You already know that checking your phone every few minutes and leaving the TV on while working are harmful distractions, but what about the subtle habits that aren’t as easy to break as stepping away from the screen or silencing your phone?
Everyone is a little unsure from time to time, but if your lack of decision-making capabilities has started to put you behind on deadlines, it’s time to reevaluate. Think about how the effects of small, every day decisions really have. Ask yourself, if I make the wrong one, will the world really end? The answer is, probably not. Plus, mistakes help you learn.
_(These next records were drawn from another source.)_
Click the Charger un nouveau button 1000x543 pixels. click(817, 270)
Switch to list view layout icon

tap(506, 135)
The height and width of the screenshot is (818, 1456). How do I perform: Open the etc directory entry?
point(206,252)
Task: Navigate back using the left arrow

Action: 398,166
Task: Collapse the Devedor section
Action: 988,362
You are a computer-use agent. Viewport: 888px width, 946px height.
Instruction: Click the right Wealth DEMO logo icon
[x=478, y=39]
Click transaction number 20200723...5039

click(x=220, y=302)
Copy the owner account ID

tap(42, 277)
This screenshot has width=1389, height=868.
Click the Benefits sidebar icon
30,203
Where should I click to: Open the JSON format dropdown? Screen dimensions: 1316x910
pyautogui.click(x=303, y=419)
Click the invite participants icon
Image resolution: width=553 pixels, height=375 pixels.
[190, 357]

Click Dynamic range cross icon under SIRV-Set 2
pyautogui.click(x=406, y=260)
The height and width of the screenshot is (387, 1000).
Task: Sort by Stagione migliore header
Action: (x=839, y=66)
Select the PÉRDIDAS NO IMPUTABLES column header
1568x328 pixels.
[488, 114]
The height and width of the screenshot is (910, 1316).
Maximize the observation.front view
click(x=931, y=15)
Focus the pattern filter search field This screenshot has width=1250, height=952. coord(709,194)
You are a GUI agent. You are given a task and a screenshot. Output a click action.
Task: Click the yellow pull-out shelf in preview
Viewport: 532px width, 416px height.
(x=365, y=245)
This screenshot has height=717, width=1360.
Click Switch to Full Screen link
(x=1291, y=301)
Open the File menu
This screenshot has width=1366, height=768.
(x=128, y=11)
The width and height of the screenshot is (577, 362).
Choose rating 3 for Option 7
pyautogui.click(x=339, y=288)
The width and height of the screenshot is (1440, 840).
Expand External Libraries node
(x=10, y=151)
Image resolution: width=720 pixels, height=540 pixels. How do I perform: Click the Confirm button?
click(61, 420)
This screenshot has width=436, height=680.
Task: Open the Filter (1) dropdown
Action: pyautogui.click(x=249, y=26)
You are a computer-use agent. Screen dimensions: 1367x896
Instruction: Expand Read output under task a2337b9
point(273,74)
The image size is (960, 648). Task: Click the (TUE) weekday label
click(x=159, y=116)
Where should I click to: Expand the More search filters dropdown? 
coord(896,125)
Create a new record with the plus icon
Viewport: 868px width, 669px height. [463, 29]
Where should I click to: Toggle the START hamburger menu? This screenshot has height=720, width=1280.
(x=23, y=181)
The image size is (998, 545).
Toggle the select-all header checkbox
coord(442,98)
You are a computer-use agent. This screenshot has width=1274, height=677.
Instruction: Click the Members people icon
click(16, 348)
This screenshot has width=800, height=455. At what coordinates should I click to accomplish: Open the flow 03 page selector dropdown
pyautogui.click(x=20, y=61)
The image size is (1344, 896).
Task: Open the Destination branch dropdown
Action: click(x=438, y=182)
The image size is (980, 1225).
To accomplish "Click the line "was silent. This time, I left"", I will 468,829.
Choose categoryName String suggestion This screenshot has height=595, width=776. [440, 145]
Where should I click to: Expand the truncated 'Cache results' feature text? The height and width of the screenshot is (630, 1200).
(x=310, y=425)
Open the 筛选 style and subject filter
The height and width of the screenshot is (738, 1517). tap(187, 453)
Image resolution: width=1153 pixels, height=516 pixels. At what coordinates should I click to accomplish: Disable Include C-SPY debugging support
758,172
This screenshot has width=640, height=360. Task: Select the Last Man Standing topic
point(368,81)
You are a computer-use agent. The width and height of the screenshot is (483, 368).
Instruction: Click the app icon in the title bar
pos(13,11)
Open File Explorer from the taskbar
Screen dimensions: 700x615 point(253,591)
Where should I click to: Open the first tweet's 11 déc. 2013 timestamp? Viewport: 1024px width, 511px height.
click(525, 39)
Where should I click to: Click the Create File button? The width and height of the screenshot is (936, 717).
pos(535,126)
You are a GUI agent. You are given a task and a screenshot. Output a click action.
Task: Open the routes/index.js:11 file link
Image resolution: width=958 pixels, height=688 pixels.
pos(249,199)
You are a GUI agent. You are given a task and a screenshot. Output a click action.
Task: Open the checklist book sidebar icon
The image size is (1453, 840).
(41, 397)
Your to-do list/schedule is too packed.
With a meeting around every corner and a to-do list that’s five pages long, it’s no wonder you can never accomplish what you set out to do. Meetings are sometimes necessary, but if you find yourself constantly thinking about other things in your meetings instead of being constructive, they might not be worth the time. As far as to-do lists go, it’s best to keep them between two and five manageable tasks. At the beginning of each week, write down the most important things you need to accomplish (e.g. finishing research you started a month ago or making the phone calls you’ve been putting off). Keep tasks small and manageable so you don’t get too overwhelmed.
You don’t have a routine.
In baking, there is a reason every step comes in a certain order. Without order, you would end up with a half-baked pie or deflated cupcakes, and who wants that? The same goes for work. Having a routine and sticking to it can help you stay on task and ensure you complete those tasks on-time. Start by establishing a morning routine that involves your more important tasks for the day, and when you’re comfortable, set a more established afternoon and evening routine, too.
You focus on the negative.
If you beat yourself up every time you don’t complete a task on time, all that does is add fuel to the fire. Take a minute to think about what put you behind in the first place and why. When you get to the root of your productivity problems it’s easier to make a change in your negative behaviors.
You don’t give yourself a break.
It might seem like chaining yourself to your desk is the only way to get your to-do list accomplished, but in actuality, sitting for too long is harmful to productivity levels because you’re more likely to get distracted. Remind yourself to get up and move around every hour or so to release some energy and revitalize your motivation.
Thinking about productivity in terms of weeks or months, instead of days, can be extremely beneficial. One way to do this is to keep a weekly planner, which can help you break up tasks throughout a longer period of time—helping you feel less stressed and more accomplished!